**ASSIGNMENT**
Of the material below, the lines to be retyped are those from the line containing "[milb-store-logo-link] (960, 1596)" through the line containing "91视频下载污GK-1 (197, 978)", inclusive; reproduce them exactly.

**PROVIDED DATA**
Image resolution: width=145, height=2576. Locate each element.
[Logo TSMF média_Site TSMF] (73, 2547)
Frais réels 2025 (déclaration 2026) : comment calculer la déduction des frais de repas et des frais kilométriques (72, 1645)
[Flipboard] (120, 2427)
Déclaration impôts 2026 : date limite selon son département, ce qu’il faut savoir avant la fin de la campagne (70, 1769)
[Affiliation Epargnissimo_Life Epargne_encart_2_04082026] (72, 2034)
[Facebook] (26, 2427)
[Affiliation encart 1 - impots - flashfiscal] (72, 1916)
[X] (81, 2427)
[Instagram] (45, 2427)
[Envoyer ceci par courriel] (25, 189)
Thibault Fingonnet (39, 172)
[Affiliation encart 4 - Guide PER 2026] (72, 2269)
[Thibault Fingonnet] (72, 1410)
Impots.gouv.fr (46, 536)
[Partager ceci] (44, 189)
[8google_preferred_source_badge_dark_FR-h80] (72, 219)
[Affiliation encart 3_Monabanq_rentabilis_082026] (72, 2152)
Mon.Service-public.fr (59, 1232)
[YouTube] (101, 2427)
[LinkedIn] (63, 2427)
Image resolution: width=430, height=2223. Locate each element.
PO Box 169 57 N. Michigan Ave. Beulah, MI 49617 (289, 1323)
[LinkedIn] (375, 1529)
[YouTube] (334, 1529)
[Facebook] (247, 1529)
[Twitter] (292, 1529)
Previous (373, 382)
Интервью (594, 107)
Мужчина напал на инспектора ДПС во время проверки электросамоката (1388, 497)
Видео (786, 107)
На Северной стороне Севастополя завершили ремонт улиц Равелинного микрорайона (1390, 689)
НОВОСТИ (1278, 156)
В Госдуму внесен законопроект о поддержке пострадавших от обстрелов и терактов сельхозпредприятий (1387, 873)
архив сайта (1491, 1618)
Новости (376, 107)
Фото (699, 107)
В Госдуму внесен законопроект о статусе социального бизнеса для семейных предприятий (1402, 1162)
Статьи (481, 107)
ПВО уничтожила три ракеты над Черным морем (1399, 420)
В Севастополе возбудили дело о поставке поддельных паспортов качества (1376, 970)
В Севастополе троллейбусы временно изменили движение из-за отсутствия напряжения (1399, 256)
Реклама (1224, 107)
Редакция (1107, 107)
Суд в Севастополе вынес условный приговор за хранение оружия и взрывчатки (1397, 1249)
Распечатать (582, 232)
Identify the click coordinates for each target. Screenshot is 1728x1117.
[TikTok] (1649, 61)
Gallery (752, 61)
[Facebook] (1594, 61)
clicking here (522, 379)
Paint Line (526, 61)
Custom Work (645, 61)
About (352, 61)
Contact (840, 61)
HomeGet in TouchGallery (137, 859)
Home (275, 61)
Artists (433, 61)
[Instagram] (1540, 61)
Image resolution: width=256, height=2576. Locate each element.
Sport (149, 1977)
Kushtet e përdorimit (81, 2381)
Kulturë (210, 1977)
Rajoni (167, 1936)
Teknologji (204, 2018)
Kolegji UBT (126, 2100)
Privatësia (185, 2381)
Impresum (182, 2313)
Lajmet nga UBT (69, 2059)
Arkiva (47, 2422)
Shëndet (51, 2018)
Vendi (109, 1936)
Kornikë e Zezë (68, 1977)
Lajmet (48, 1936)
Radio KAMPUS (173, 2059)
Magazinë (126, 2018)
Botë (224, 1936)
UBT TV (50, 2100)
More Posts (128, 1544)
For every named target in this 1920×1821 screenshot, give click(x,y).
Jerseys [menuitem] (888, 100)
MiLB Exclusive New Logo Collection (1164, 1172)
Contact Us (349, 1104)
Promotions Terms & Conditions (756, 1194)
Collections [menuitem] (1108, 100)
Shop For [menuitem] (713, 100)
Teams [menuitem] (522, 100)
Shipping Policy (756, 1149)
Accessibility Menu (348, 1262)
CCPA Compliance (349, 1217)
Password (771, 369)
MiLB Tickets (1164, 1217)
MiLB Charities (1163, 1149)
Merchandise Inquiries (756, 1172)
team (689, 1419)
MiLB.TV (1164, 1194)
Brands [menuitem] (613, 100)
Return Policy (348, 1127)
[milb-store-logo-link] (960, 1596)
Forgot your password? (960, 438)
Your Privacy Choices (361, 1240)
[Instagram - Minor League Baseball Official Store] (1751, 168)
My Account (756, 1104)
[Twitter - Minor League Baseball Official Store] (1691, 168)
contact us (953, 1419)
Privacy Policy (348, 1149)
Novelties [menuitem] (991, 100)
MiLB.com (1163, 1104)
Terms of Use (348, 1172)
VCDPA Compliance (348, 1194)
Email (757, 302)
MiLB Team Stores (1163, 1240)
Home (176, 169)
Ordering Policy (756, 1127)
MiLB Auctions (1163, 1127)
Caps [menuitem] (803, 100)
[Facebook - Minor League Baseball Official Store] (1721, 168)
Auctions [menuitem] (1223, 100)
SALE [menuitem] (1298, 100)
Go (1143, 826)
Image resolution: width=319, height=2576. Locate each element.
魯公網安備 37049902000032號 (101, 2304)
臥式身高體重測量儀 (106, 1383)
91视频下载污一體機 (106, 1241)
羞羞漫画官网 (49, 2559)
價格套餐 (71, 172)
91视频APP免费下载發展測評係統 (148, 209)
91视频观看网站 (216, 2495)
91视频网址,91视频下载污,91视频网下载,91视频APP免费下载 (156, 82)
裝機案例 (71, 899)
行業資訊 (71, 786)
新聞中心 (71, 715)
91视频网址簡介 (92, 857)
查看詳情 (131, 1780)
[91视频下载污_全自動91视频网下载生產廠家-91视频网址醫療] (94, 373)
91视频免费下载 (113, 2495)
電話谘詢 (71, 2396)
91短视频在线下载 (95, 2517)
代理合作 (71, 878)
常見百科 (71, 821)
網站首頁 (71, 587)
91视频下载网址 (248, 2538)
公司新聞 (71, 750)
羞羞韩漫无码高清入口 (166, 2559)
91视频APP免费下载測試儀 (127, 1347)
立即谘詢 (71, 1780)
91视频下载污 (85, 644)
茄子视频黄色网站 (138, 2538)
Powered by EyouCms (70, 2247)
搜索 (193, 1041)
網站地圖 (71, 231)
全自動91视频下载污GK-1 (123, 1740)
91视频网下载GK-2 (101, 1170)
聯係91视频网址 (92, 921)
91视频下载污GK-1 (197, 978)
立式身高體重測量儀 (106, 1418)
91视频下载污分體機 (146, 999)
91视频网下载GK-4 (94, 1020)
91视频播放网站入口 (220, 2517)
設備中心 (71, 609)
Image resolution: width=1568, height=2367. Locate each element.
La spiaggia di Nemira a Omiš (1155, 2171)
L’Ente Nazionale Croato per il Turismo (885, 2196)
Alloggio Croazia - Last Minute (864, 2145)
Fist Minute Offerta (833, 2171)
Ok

**RESPONSE BOX**
[milb-store-logo-link] (960, 1596)
Forgot your password? (960, 438)
Your Privacy Choices (361, 1240)
[Instagram - Minor League Baseball Official Store] (1751, 168)
My Account (756, 1104)
[Twitter - Minor League Baseball Official Store] (1691, 168)
contact us (953, 1419)
Privacy Policy (348, 1149)
Novelties [menuitem] (991, 100)
MiLB.com (1163, 1104)
Terms of Use (348, 1172)
VCDPA Compliance (348, 1194)
Email (757, 302)
MiLB Team Stores (1163, 1240)
Home (176, 169)
Ordering Policy (756, 1127)
MiLB Auctions (1163, 1127)
Caps [menuitem] (803, 100)
[Facebook - Minor League Baseball Official Store] (1721, 168)
Auctions [menuitem] (1223, 100)
SALE [menuitem] (1298, 100)
Go (1143, 826)
Image resolution: width=319, height=2576. Locate each element.
魯公網安備 37049902000032號 (101, 2304)
臥式身高體重測量儀 (106, 1383)
91视频下载污一體機 (106, 1241)
羞羞漫画官网 (49, 2559)
價格套餐 (71, 172)
91视频APP免费下载發展測評係統 (148, 209)
91视频观看网站 (216, 2495)
91视频网址,91视频下载污,91视频网下载,91视频APP免费下载 (156, 82)
裝機案例 (71, 899)
行業資訊 (71, 786)
新聞中心 (71, 715)
91视频网址簡介 (92, 857)
查看詳情 (131, 1780)
[91视频下载污_全自動91视频网下载生產廠家-91视频网址醫療] (94, 373)
91视频免费下载 (113, 2495)
電話谘詢 (71, 2396)
91短视频在线下载 (95, 2517)
代理合作 (71, 878)
常見百科 (71, 821)
網站首頁 (71, 587)
91视频下载网址 (248, 2538)
公司新聞 (71, 750)
羞羞韩漫无码高清入口 (166, 2559)
91视频APP免费下载測試儀 (127, 1347)
立即谘詢 (71, 1780)
91视频下载污 (85, 644)
茄子视频黄色网站 (138, 2538)
Powered by EyouCms (70, 2247)
搜索 (193, 1041)
網站地圖 (71, 231)
全自動91视频下载污GK-1 (123, 1740)
91视频网下载GK-2 (101, 1170)
聯係91视频网址 (92, 921)
91视频下载污GK-1 (197, 978)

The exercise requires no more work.